Buyers keep account of these manipulations of the balance sheet pre-transaction close by using an average working capital calculation. In that calculation the buyer looks at an average of working capital over some time period that is agreed to by both parties. If you have more current assets than normal, the buyer owes the seller the difference. If you have fewer current assets than average (which would occur if you tried to accelerate receivables for example) the seller would owe the buyer some money back.

3) Escrows

Escrow payments exist to make sure that sellers stand by their representations and warranties about their business.  They are generally a percentage of the purchase price (right now they are about 10%) and they are held back (in an escrow account) for some period of time.  These tend to catch sellers off guard.  Remember that unless you have misrepresented the business during diligence, you will get the escrowed funds back.  The ultimate success (or failure) of the escrows can be heavily dependent on having a good transaction attorney, a critical member of your advisory team.  

4) Fees

Most sellers understand that they will have to pay their advisors fees. However, it can catch some business owners by surprise that this usually happens right away when the purchase price funds get wired. In most cases, your investment banker will add themselves to the wire transfer list and will be paid immediately when the money is sent.

5) Taxes

The sale of a business can create a large tax event for the seller. Failing to plan for taxes prior to a business sale can be a huge mistake. After the sale is complete, or even later in the sales process, it can be very difficult to change your tax situation.

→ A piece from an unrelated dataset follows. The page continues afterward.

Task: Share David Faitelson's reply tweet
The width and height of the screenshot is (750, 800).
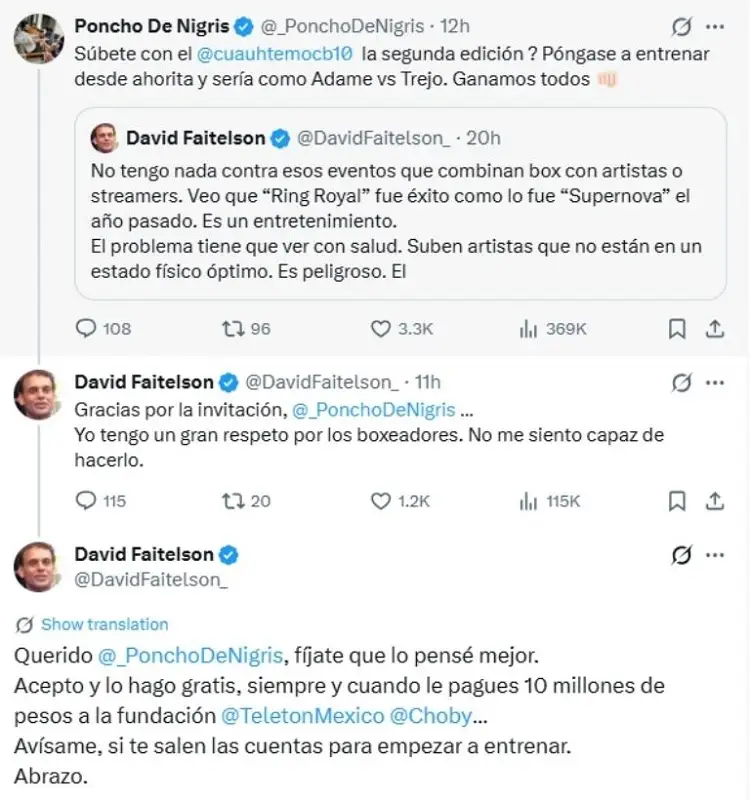Action: [x=716, y=499]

A good investment banker will involve your tax planner in the transaction early in the process.

You can generally use capital gains tax rates for the sale of a business and do not forget about state sales taxes, which can be substantial depending on where you live.

6) Structures That Pay You Later

A really great purchase price can sometimes involve waiting for your payout. Earn outs, seller financing, or staggered payments can all make a big purchase price seem very small when you check your bank account balance at the end of a transaction.

It is very important to think about structure when you are presented with an offer to buy your business. As you know, cash today is better than cash tomorrow and think hard about any structure that puts purchase price at risk – especially if you can’t control the risk factors anymore. Earn outs and seller financing can be fine for bridging the gap between a seller’s and buyer’s valuation, but be careful not to pre-spend money that is at risk as part of the transaction.

The moral of this story is to not confuse a purchase price on a Letter of Intent with what will end up in your ATM post transaction. Work with your advisors to make sure a transaction is structured in the most beneficial way and be aware of terms that delay your cash payments at close.